Bislang sind dem Vertrag nur 51 Länder beigetreten, die meisten von ihnen sorgen militärisch und politisch kaum für Aufsehen: Die Liste reicht von Honduras über Gambia bis Irland. Die fünf offiziellen Kernwaffenmächte aber – die USA, Russland, China, Frankreich sowie Großbritannien – und die meisten ihrer Verbündeten, darunter auch Deutschland, wollen von dem Vertrag nichts wissen. Ebenso weisen die anderen vier Atomwaffenmächte Indien, Israel, Pakistan und Nordkorea den Pakt zurück. „Der Vertrag ist nicht gültig für Länder, die ihn nicht ratifiziert haben“, erläutert John Krzyzaniak vom Bulletin of the Atomic Scientists in Washington.
Die Regierungen der USA, Russlands, Chinas, Frankreichs und Großbritanniens betrachten ihre Länder als auserwählt: Die fünf beharren auf ihrer rechtlichen Sonderstellung als offizielle Atomwaffenmächte, die sie sich selbst im Atomwaffensperrvertrag von 1970 zuschrieben. Auch wenn sie sich mit demselben Abkommen zu einer vollständigen Abrüstung verpflichtet haben: Wer einmal die Bombe im Arsenal hat, der gibt sie so schnell nicht wieder her.
Dass die führende Atomwaffenmacht, die USA, den neuen Verbotsvertrag fürchtet, zeigt ihre Politik. Seitdem die ersten Gespräche ernsthaft starteten, versuchten die Vereinigten Staaten, das Abkommen zu vereiteln. Das geschah sogar unter dem Präsidenten Barack Obama. Die Us-delegation bei der Nato „ermutigte in starker Form“die Alliierten in einem Brief vom Oktober 2016, die Un-verhandlungen über den Vertrag abzulehnen. Unter Präsident Donald Trump drängten die USA sogar in ruppiger Weise andere Staaten, wieder aus dem Pakt auszutreten.

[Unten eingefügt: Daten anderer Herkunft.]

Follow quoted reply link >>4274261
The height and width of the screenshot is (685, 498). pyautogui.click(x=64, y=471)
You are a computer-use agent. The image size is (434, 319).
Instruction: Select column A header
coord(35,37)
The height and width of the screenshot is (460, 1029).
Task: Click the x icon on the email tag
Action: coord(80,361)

Diplomatische Kreise stellen unterdessen klar, dass die USA auch unter dem neuen Präsidenten Joe Biden von ihrem eisernen „No“zu dem Anti-nuklear-abkommen nicht abrücken werden. Solange aber die Vereinigten Staaten unnachgiebig bleiben, ist auch von den anderen Atomwaffenstaaten kaum ein Einlenken zu erwarten.

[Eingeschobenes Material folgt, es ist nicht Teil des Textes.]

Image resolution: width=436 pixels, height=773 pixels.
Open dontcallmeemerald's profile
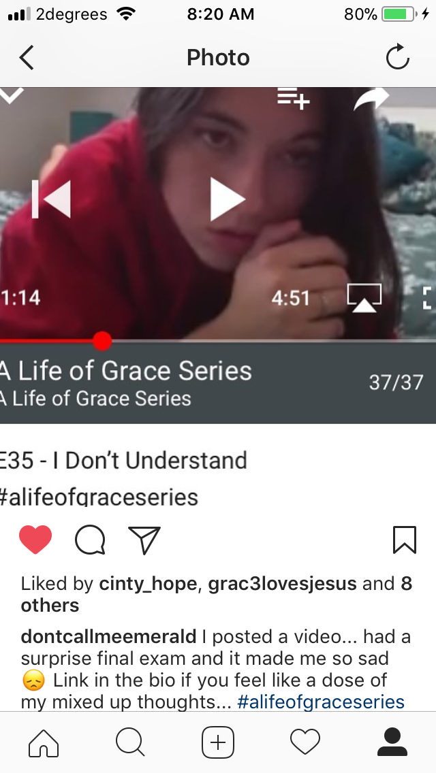coord(108,636)
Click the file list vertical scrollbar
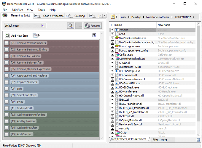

Insgesamt Das schwedische Institut Sipri gibt die Zahl der nuklearen Sprengköpfe in seinem Jahrbuch 2020 mit 13.400 an. Davon seien 3720 gefechtsbereit; 1800 wiederum befänden sich auf „hoher operativer Alarmstufe“. Der Rest bleibt zum Beispiel in Reserve.
Atommächte Russland verfügt demnach über 6375 Sprengköpfe, die
USA über 5800 – beide zusammen besitzen also 90 Prozent aller Atomwaffen. Die übrigen Sprengkörper verteilen sich auf die sieben weiteren Nuklearwaffenmächte China (320), Frankreich (290), Großbritannien (215), Pakistan (160), Indien (150), Israel (90) und Nordkorea (wohl 30 bis 40). Nur die Vereinigten Staaten, Russland, Großbritannien und Frankreich haben laut Sipri Sprengkörper in Gefechtsbereitschaft.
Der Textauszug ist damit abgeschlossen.